When I walked in the clubhouse yesterday, Chase Whitley called me over to his locker and asked me about my boots. Then he joked a little bit about there being a new guy named Chase on the roster. Then we talked about his pregame routine for a while. It was typical clubhouse small talk, but it was coming from the guy who was about to take the mound in the first inning.
And when he got out there, Whitley delivered six scoreless.
“I changed my walk-up song, right?,” Whitley said, as a way of explaining last night’s strong outing. “It was like a Christian song or whatever. I was telling Chad (Bohling), the mental (conditioning) guy, ‘It’s kind of like I was in that zone the whole game.’ I never got that here-I-am, tough-guy kind of mentality. It was more just kind of (being a) competitor, just kind of lay low the whole game. Even when there’s a runner at third with no outs, or a runner at second.
“… Even before the game, I was in here kind of joking around a little bit more instead of just super-amped-up serious. Maybe I found something today, I don’t know. It would be pretty cool to move forward with that.”

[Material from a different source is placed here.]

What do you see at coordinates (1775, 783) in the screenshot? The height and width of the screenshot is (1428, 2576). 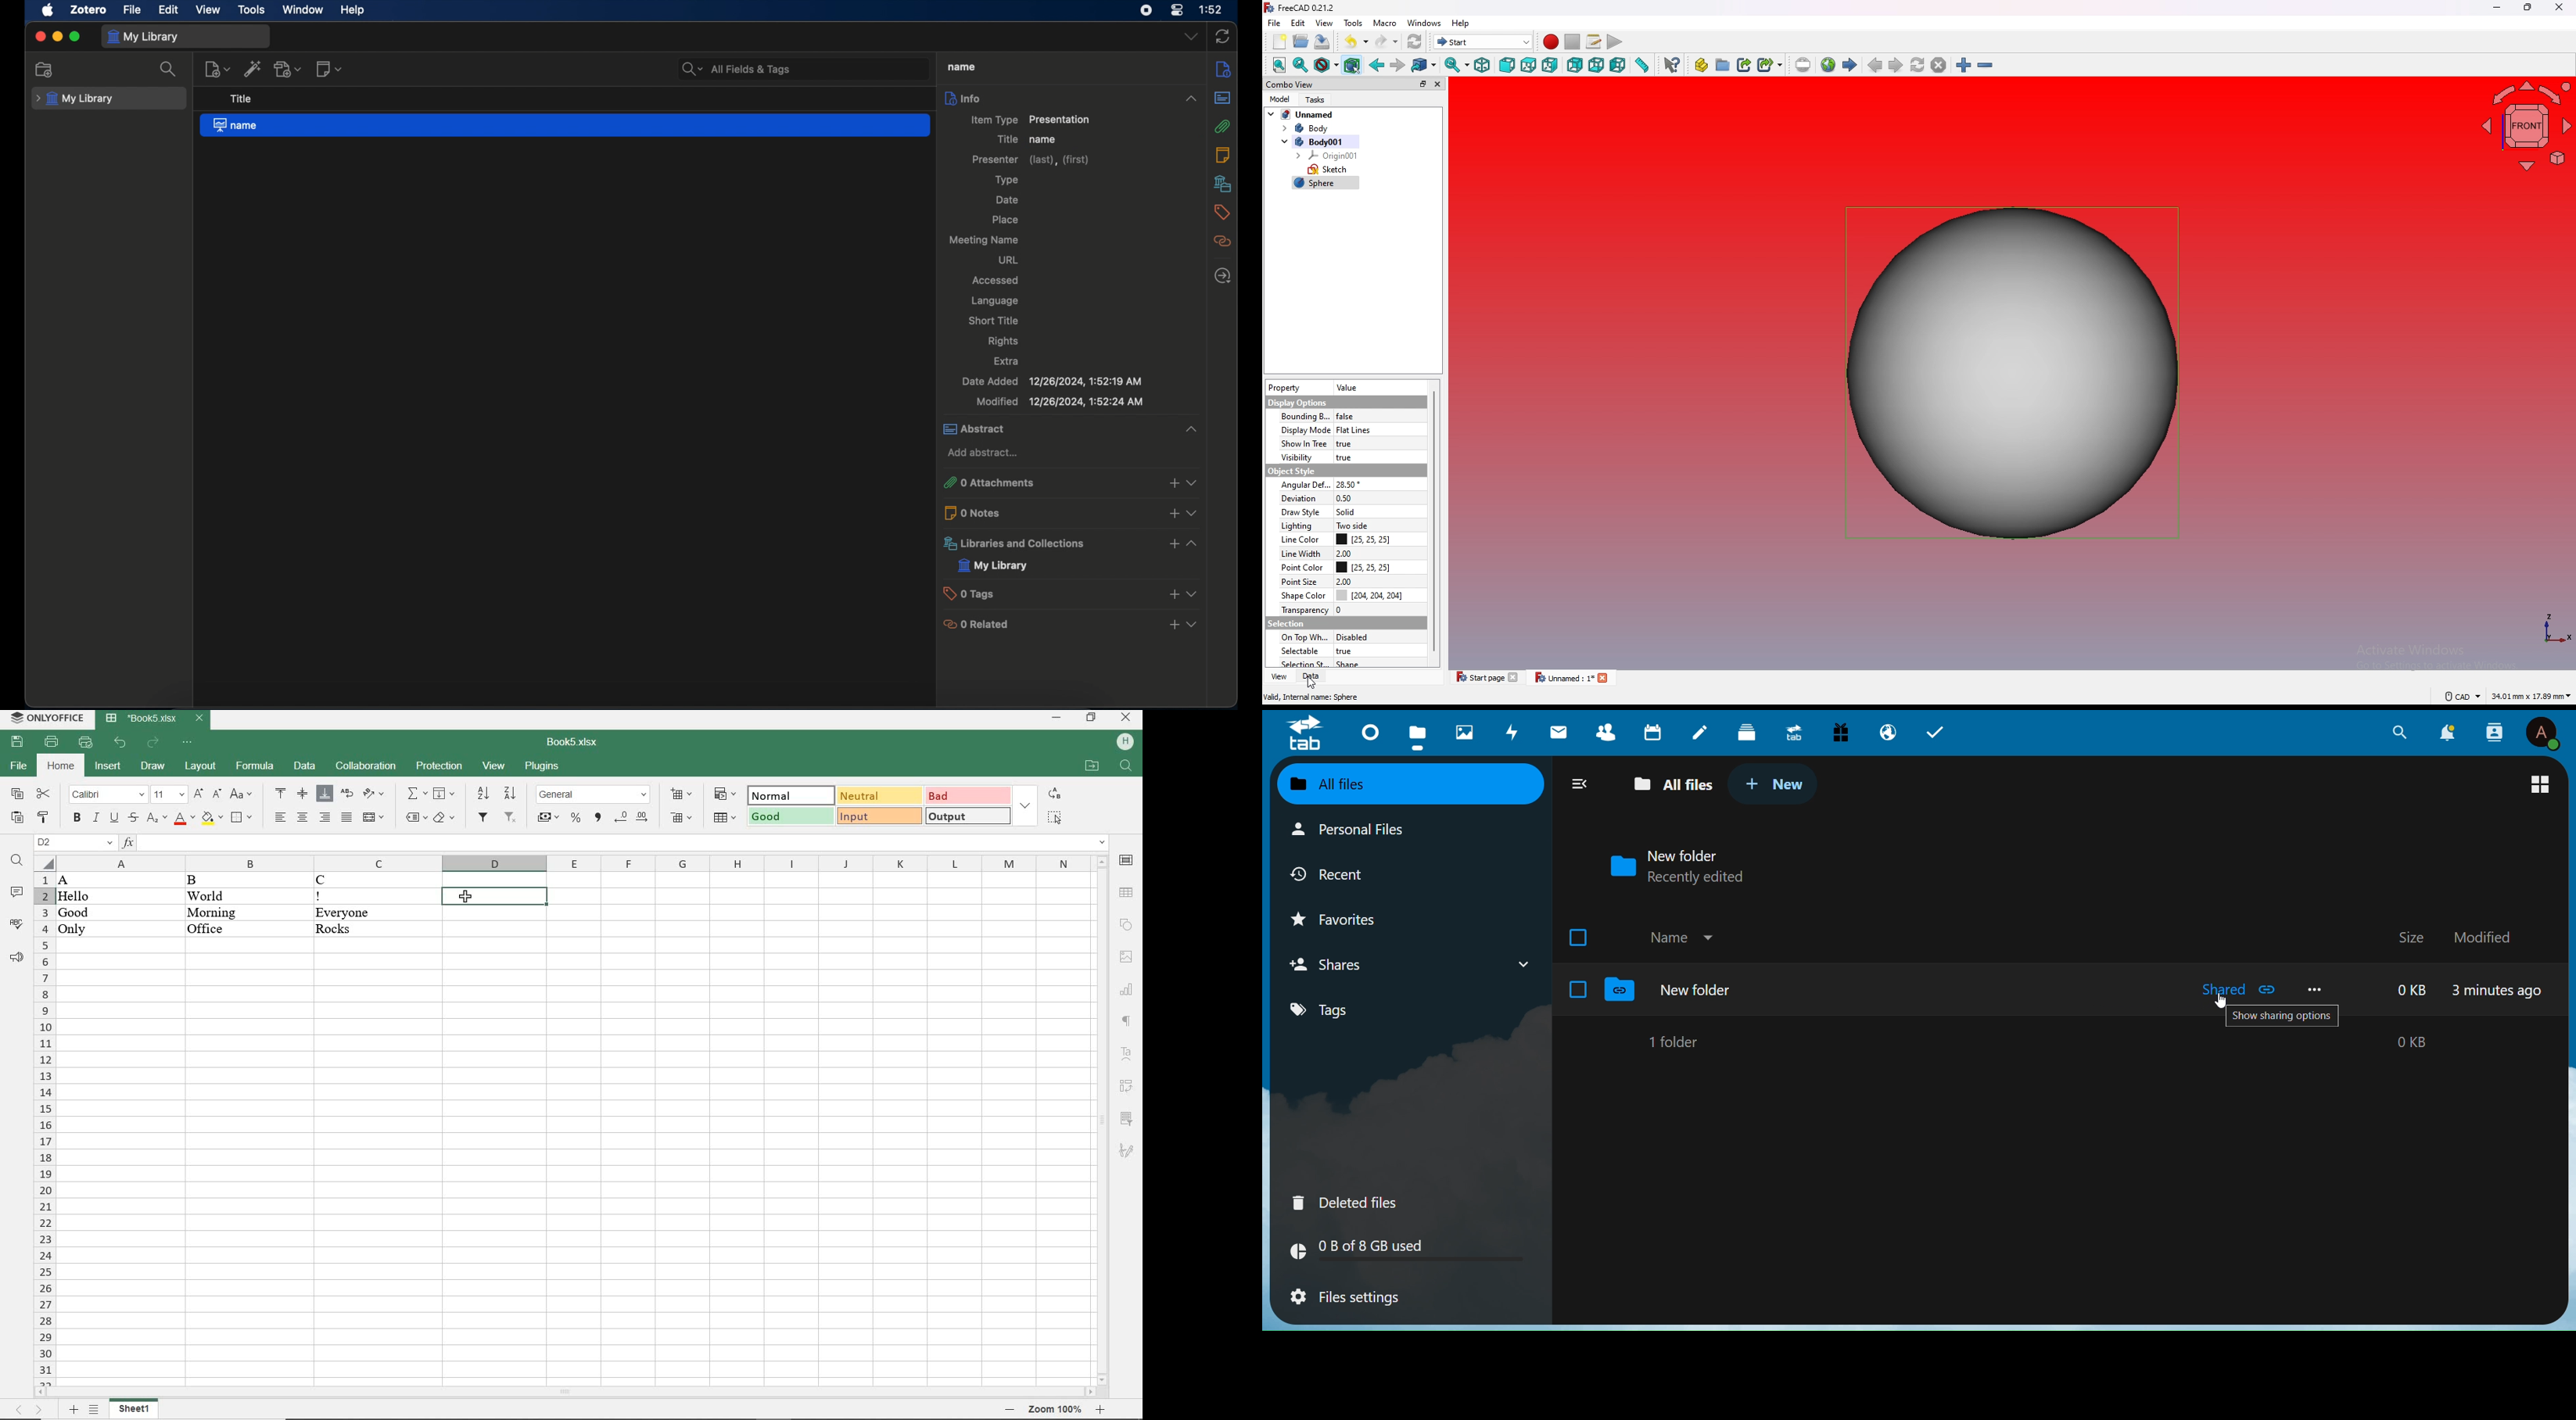 I see `New` at bounding box center [1775, 783]. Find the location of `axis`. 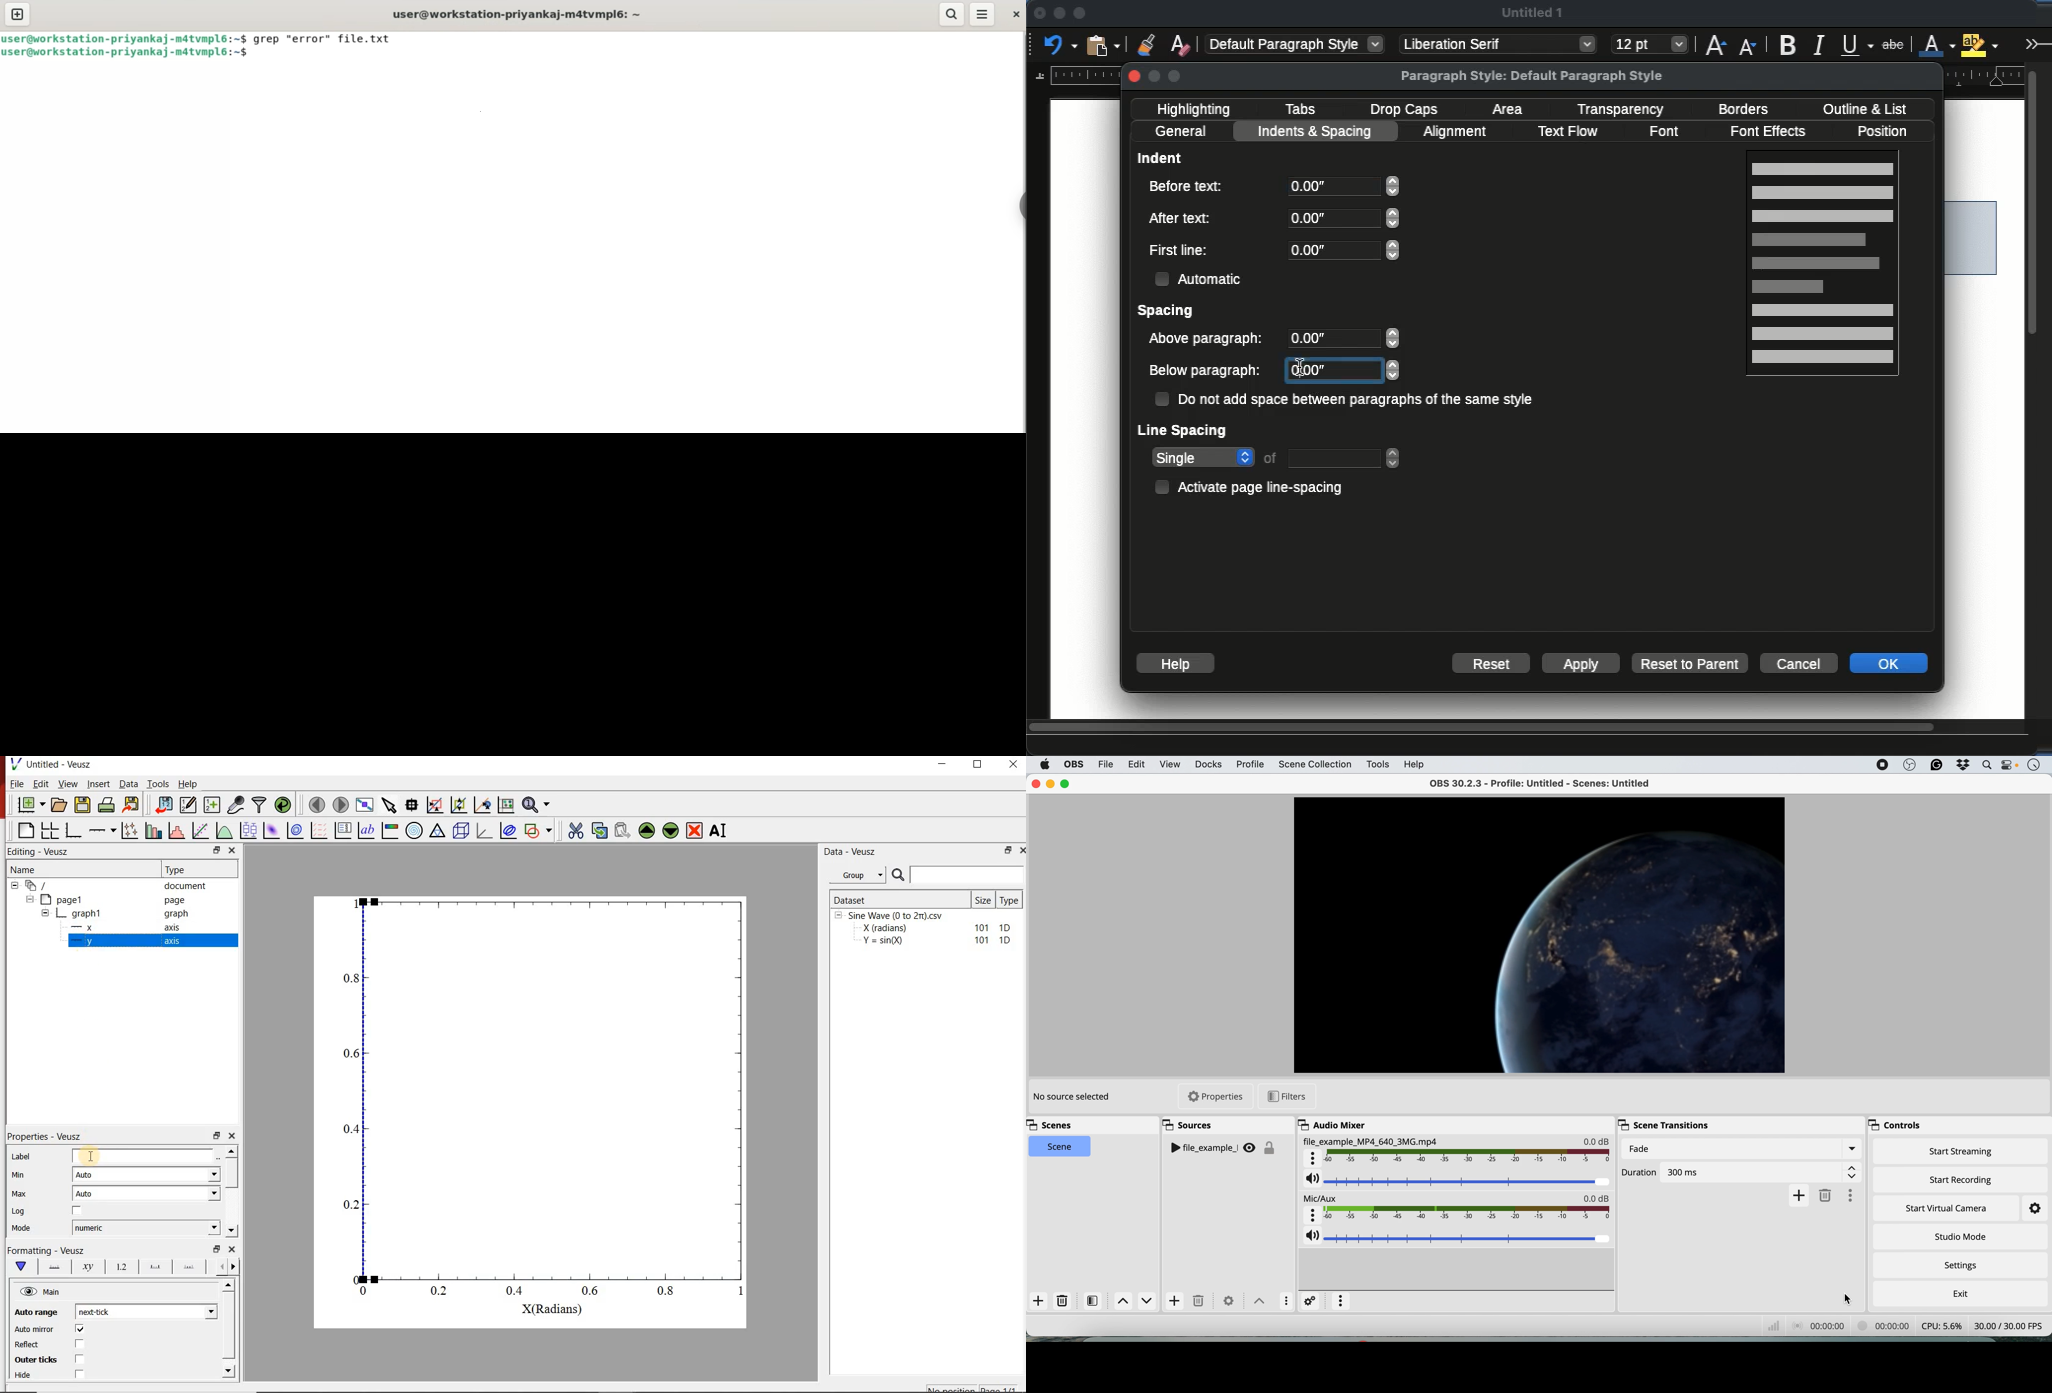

When Whitley first came up to the big leagues, he talked about sometimes making too much of each start. He’d go to the mound thinking about the need to get through five innings instead of focusing on each pitch and each at-bat. He got better at staying focused, and got on a roll. Last night seemed like kind of the next step in that development. He was calm and collected even while letting the leadoff hitter reach base in the first four innings, then allowing a one-out double in the fifth.
“He was great,” Joe Girardi said. “He had an outstanding performance for us. He got into the seventh inning for us, and I thought his stuff was sharp. I thought his changeup was really good, his slider was sharp, his fastball. I think the rest helped him.”
Is that true? For a guy who’s quickly approaching a career-high in innings pitched, did a few days off help?
“I think so,” Whitley said. “Physically, yes. Mentally, yes. Both of them. Just being the first start of the second half, I was able to kind of regroup and start fresh. Clean slate. New beginning. It was important.”